Posted to c-dev@xerces.apache.org by Bruce Bailey <bj...@plaza.ds.adp.com> on 2001/01/30 22:55:06 UTC

Problem parsing from stdin (more info)

Hi

I am still struggling with a sax2 problem using stdin to read my XML
document.  I know quite a bit more now about what the problem is.

I have created a server program that accesses legacy data.  The server
receives an XML-formatted request, processes that request, and then returns
an XML-formatted reply.  In the program, I start the parser, using
'parser->parse(StdInInputSource());'.  So far so good.  To test it, I invoke
my server program from the UNIX command line, using file redirection for the
input and output, "server < request.xml > reply.xml.  This works just as I
hoped it would.

Next, I configured inetd to launch my server program.  This is a good way to
create a server since inetd automatically maps the socket connection to
stdin and stdout, amongst other things.  In theory, all I have to do is
connect the parser to stdin (already done) and send my reply to stdout.  The
server program processes a single document and terminates.  I then don't
have to worry about managing a long-running process, listening for a socket
connection, etc.  Simple.

There is a problem with this scheme.  At the lowest level, the UNIX versions
of the Xerces parser use fread.  Calls to fread only return when enough
bytes have been read to fill the supplied buffer or it reaches end-of-file.
Since the fread is really reading from a socket, there is no end-of-file.
Therefore, the fread simply hangs, waiting for a condition that will not
occur.  I presume that all UNIX versions will behave the same way.
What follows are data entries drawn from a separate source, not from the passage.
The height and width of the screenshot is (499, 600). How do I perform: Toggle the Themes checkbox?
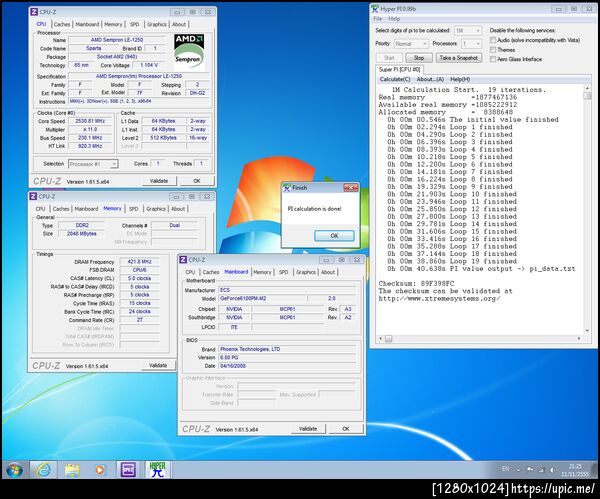click(495, 49)

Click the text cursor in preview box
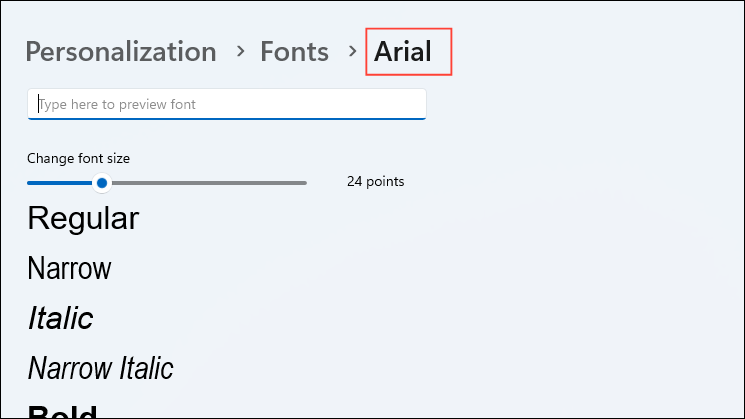[x=38, y=103]
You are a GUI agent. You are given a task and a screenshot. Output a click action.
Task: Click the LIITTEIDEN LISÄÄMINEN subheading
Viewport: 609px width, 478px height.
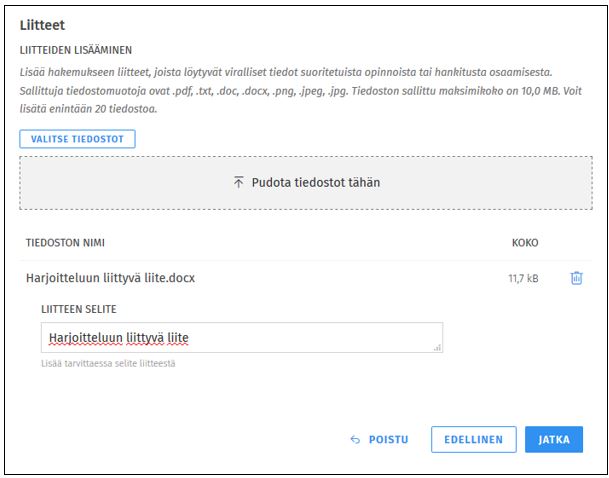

The only solutions that I can think of would require modification to
Tru64PlatformUtils.cpp -- something I really want to avoid.
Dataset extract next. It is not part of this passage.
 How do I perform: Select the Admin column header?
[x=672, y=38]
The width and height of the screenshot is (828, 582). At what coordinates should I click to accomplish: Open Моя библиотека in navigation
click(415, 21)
Does anyone have any suggestions as to how I can make this scheme work,
preferably ones that don't involve changing the Xerces library?  Are there
reasonable alternatives?

Sorry about the long explanation, but I wanted to include enough information
so that my problem would be understood.

Thanks,

Bruce


> Bruce Bailey
> ADP Dealer Services Group
> Suite 450
> 2525 SW First Avenue
> Portland, OR 97201
> 
> 503 294-4206
> bjb@NospaMplaza.ds.adp.com
> 

Re: Problem parsing from stdin (more info)

Posted by Bob Kline <bk...@rksystems.com>.
On Tue, 30 Jan 2001, Bruce Bailey wrote:

> There is a problem with this scheme.  At the lowest level, the UNIX
> versions of the Xerces parser use fread.  Calls to fread only return
> when enough bytes have been read to fill the supplied buffer or it
> reaches end-of-file. Since the fread is really reading from a
> socket, there is no end-of-file. Therefore, the fread simply hangs,
> waiting for a condition that will not occur.  I presume that all
> UNIX versions will behave the same way.
> ....
> Does anyone have any suggestions as to how I can make this scheme
> work, preferably ones that don't involve changing the Xerces
> library?  Are there reasonable alternatives?

The solution we use is:

 1. Send 4-byte integer (network order) with number of bytes in doc.
 2. Send the document.
 3. Client reads the size prefix and allocates a buffer.
 4. Client reads the document into the buffer.
 5. Client creates a MemBufInputSource which it passes to the parser.

That way your fread knows exactly how many bytes to expect.  If such a
read hangs, you've got a bug somewhere.

-- 
Bob Kline
mailto:bkline@rksystems.com
http://www.rksystems.com